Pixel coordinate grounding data
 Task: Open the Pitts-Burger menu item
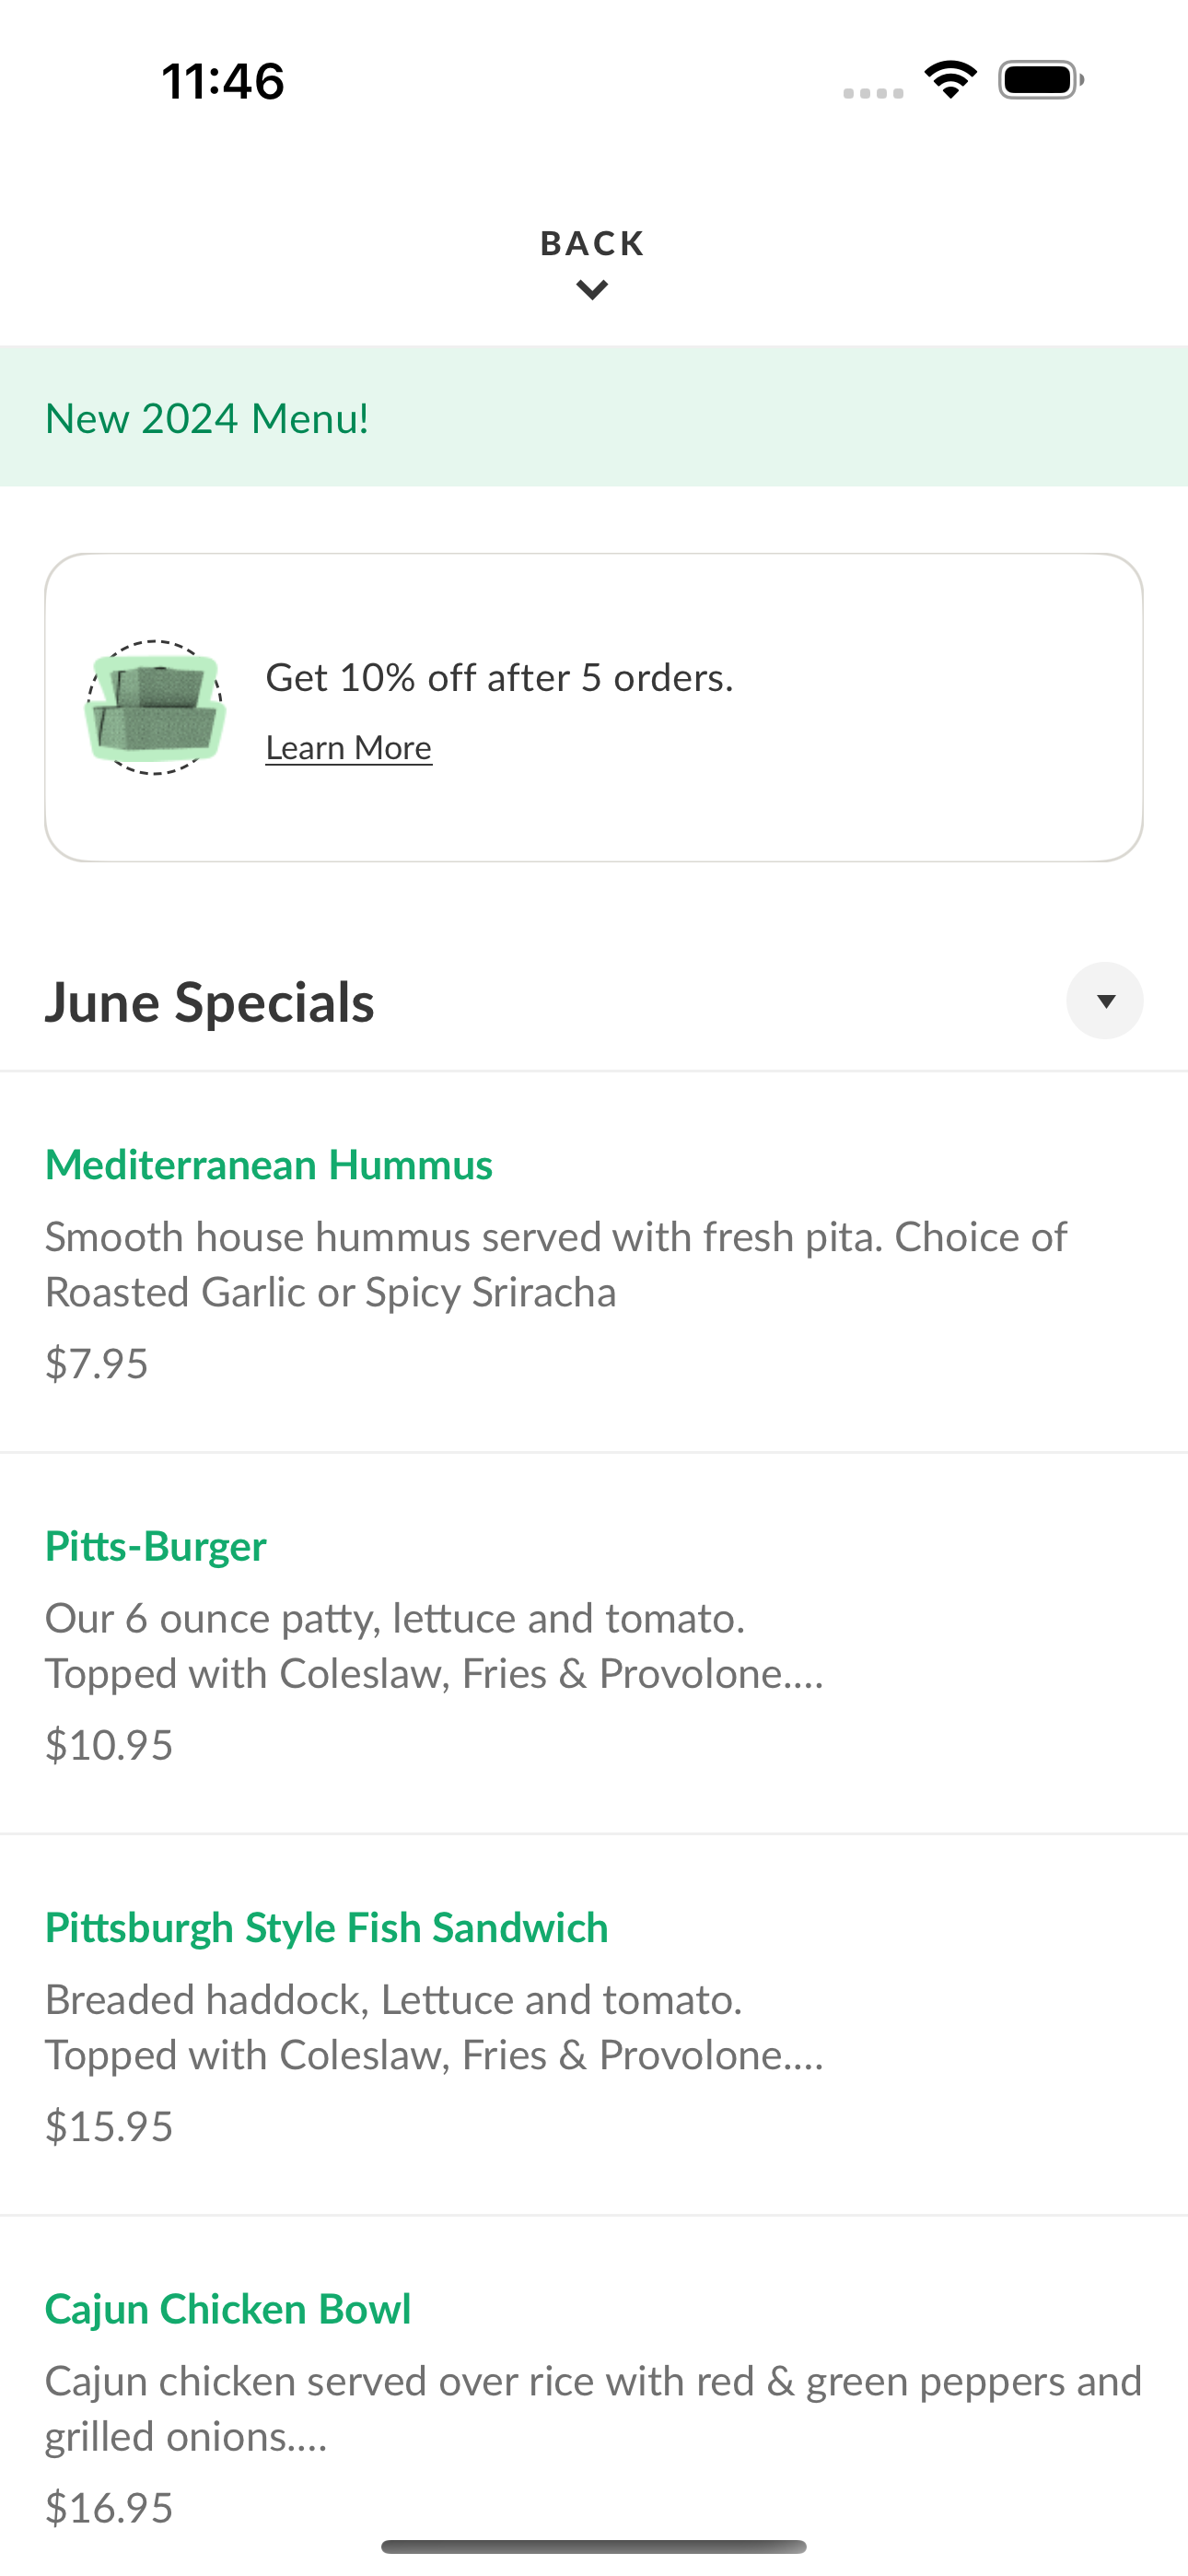point(594,1644)
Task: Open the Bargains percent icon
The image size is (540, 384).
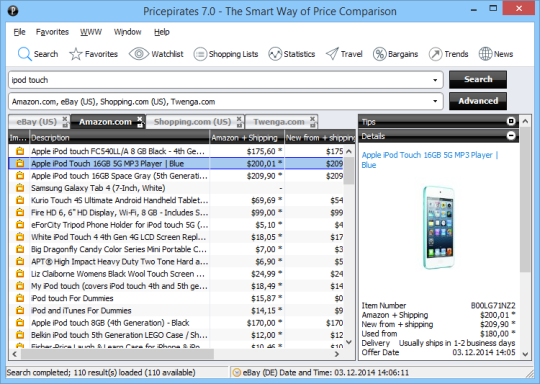Action: [x=380, y=54]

### WORK ITEM
Your answer must be the lines from the one containing "Task: Open the Bargains percent icon" through the last line of the records, printed exactly with no pictures; please include both ends.

### RESULT
Task: Open the Bargains percent icon
The image size is (540, 384).
Action: [x=380, y=54]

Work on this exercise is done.